Once the orange is on the air, the only force acting on it is the gravitational force, then the acceleration of the orange is the gravitational acceleration.
A(t) = -32.17 ft/s^2
Where the negative sign is because this acceleration points downwards.
For the velocity equation, we need to integrate over time, we will get:
V(t) = (-32.17 ft/s^2)*t + V0
Where V0 is the initial vertical velocity of the orange, because the orange is accidentally dropped, this initial velocity is equal to zero.
V(t) = (-32.17 ft/s^2)*t
For the position equation we need to integrate again, this time we get:
P(t) = (1/2)*(-32.17 ft/s^2)*t^2 + P0
Where P0 is the initial height of the orange, we know that it is 40ft, then the position equation is:
P(t) = (1/2)*(-32.17 ft/s^2)*t^2 + 40 ft
Now that we know the equation, we can graph it. (you can see the graph below)

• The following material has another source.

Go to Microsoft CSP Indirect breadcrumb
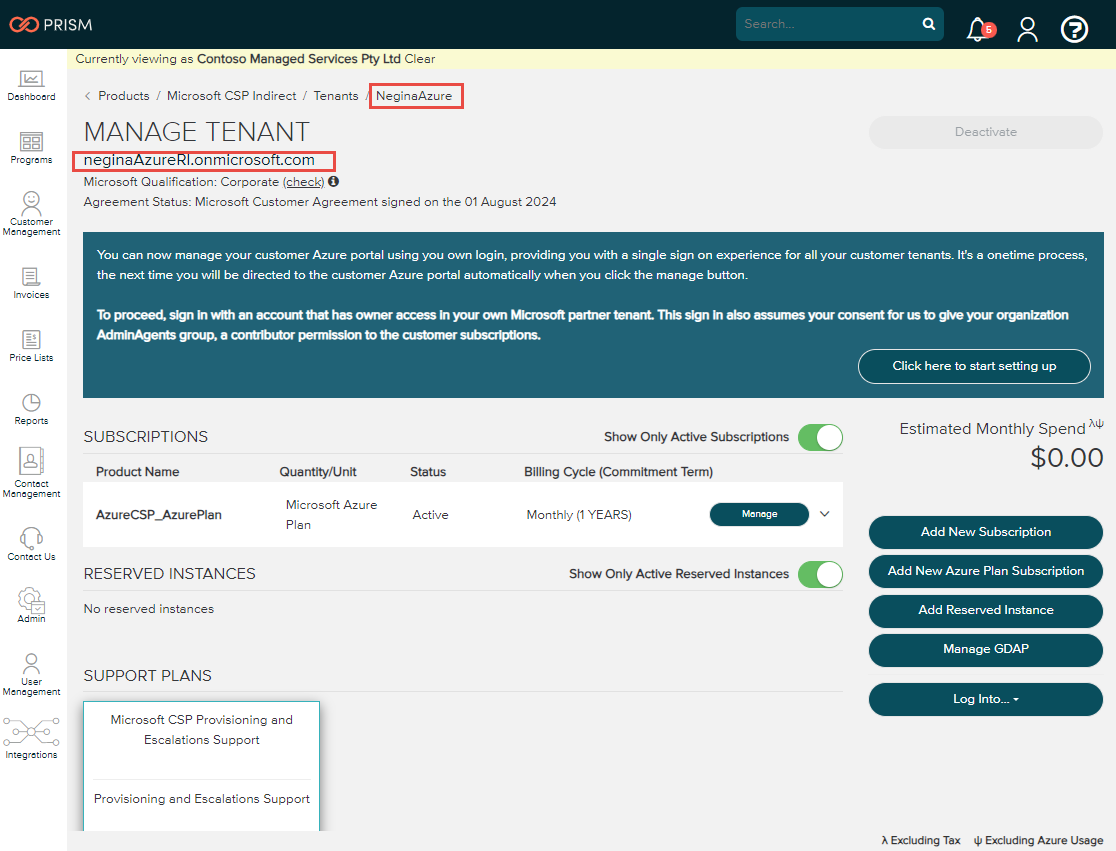(x=232, y=96)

Now we also want to find at what time does the orange hit the water.
This happens when:
P(t) = 0 ft = (1/2)*(-32.17 ft/s^2)*t^2 + 40 ft
We just need to solve that equation for t.
0 ft = (1/2)*(-32.17 ft/s^2)*t^2 + 40 ft
(1/2)*(32.17 ft/s^2)*t^2 = 40 ft
t^2 = (40ft)/( (1/2)*(32.17 ft/s^2))
t = √( (40ft)/( (1/2)*(32.17 ft/s^2)) ) = 1.58 s
The orange hits the water 1.58 seconds after it is dropped.